E duma portinhola do lombo do robô sacou vários gibis.
— Estes são gibis da Mônica. Sei que gostarás muito. É uma menina também com muita personalidade, igual nós duas.
— Oba! E como é dançar quadrilha? Tenho tanta vontade de dançar mas aqui não tem como.
— Hum… Deixes eu ligar o robô, quem mostrará como é. Verás como é divertido.
Emília apertou uns botões frontais, luzes começaram a piscar e o robô se levantou e disse com voz metálica:
— Boa tarde, menina Peninha. Me dás a honra desta dança?
— Puxa! É um cavalheiro! Dancemos, senhor robô.

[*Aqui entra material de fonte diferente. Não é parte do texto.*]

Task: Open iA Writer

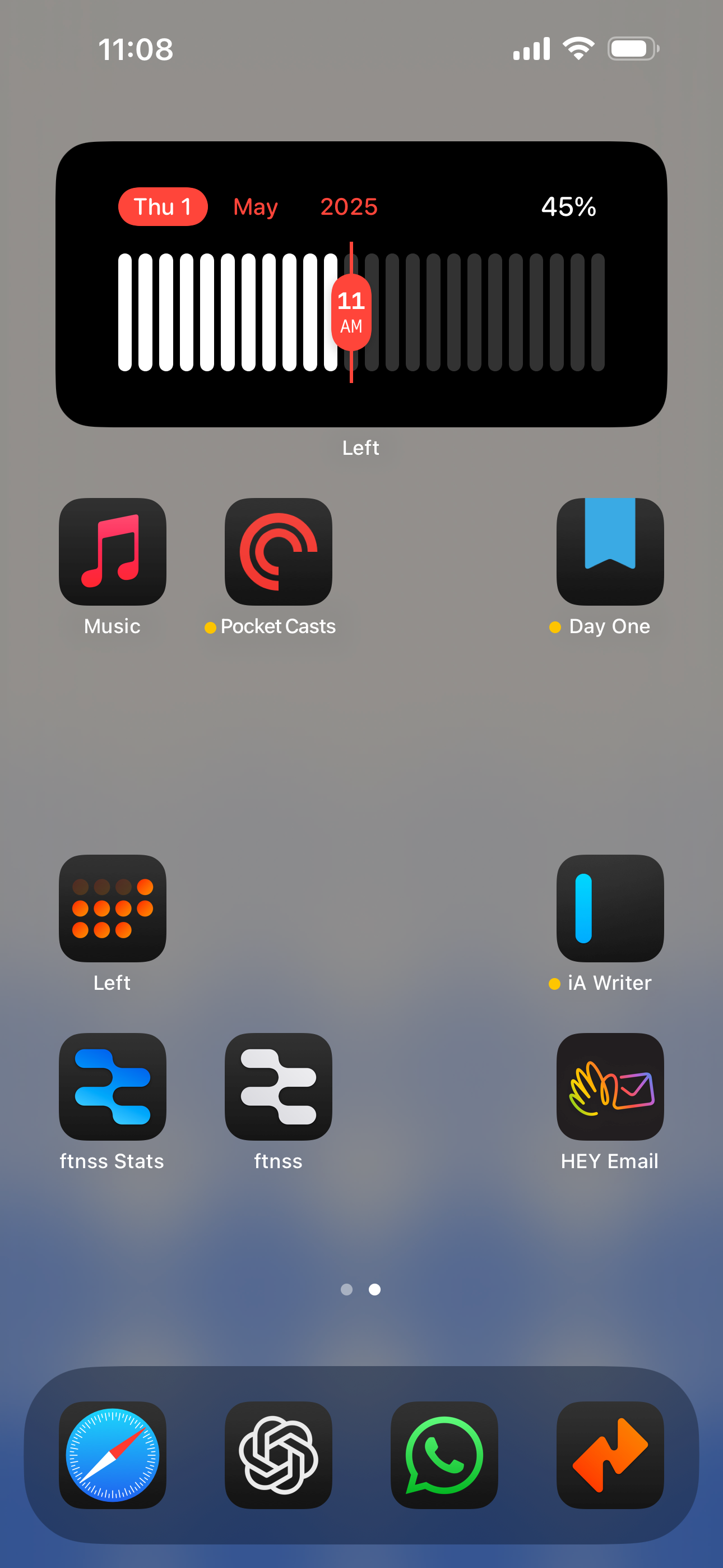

Na altura da cabeça abriu uma portinhola donde se destacou um projetor que projetou na parede um clipe duma bela quadrilha junina, pra mostrar como é.
Então com o robô tocando uma trilha junina os três ensaiaram uns passinhos.
— Pula! Olha a cobra! É mentira!… A chuva! É mentira!…
Peninha se divertiu tanto que ficou cansada demais pra voltar à espaçonave Júpiter 2. O robô a carregou.
Emília se despediu, espalhou umas pitadas de pó-de-pirlimpimpim na cabeça e voltou ao sítio.